The drawback of the prosthesis is the dependence on patient compliance for assembling the substructure and superstructure while wearing the prosthesis/cleaning. Additional time and procedural steps were required in the fabrication of two separate components when compared with single-unit prosthesis. Dependence on anatomical undercut to retain the conformer may preclude the implementation of design in selected clinical scenarios. In addition to this, the operators observed a color mismatch between the adjacent skin and the prosthesis. The influence of incident light source and background, interoperator variability, and subjectivity during shade selection as well as during intrinsic/extrinsic characterization of the prosthesis, can be the reason for the aforementioned limitation. The same can also be due to the possibility of manual error during the packing of silicone material before vulcanization. It was also observed that the margin of prosthesis lacked a feather-thin finish and the same can be attributed to manual method of carving the wax-up of the prosthesis that often varies with operator dexterity.

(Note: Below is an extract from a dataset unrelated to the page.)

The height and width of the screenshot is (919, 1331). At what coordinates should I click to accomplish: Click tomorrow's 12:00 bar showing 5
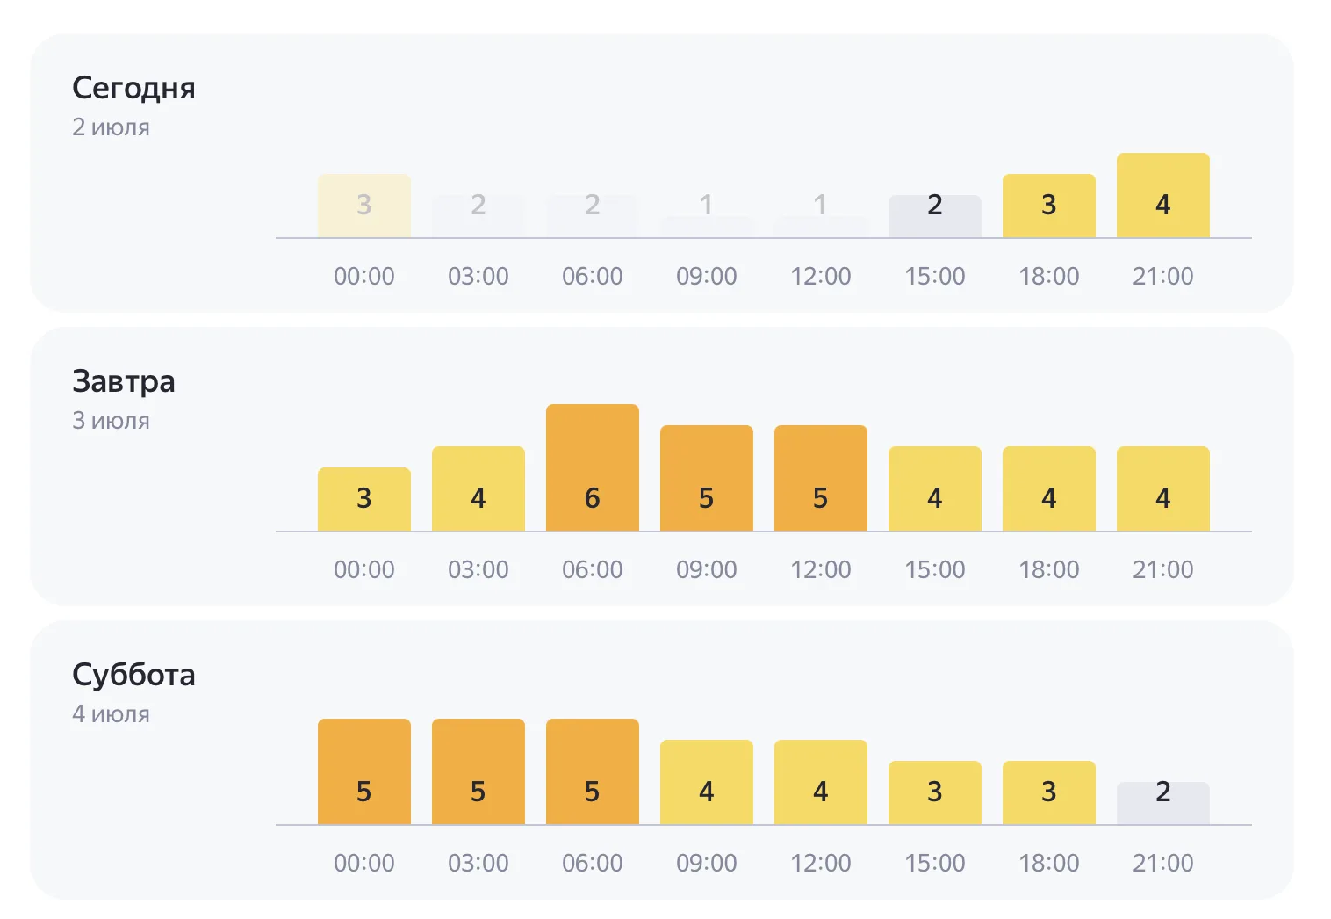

The latter two errors could have been avoided by utilizing digital methods of processing the prosthesis.,
There are specific clinical conditions like fungal infections where direct contact of adhesive-retained silicone prosthesis is not recommended due to the risk of accelerated deterioration of the prosthesis and to minimize the risk of recurrence of infection. In such cases, the suggested method of retaining the prosthesis is useful so as to attain the desired objective of maintenance of the biological health of the underlying postsurgical tissue, longevity of the prosthesis, optimal esthetics, and adequate retention. The minimalistic and simple design of the prosthesis in the case described can be considered a step toward improving the social acceptability of patients with orbital defects and provide them a satisfactory quality of life affordably, rapidly, and predictably subsequent to rehabilitation.
Declaration of patient consent
The authors certify that they have obtained all appropriate patient consent forms. In the form, the patient has given his consent for his images and other clinical information to be reported in the journal. The patient understands that name and initials will not be published and due efforts will be made to conceal identity, but anonymity cannot be guaranteed.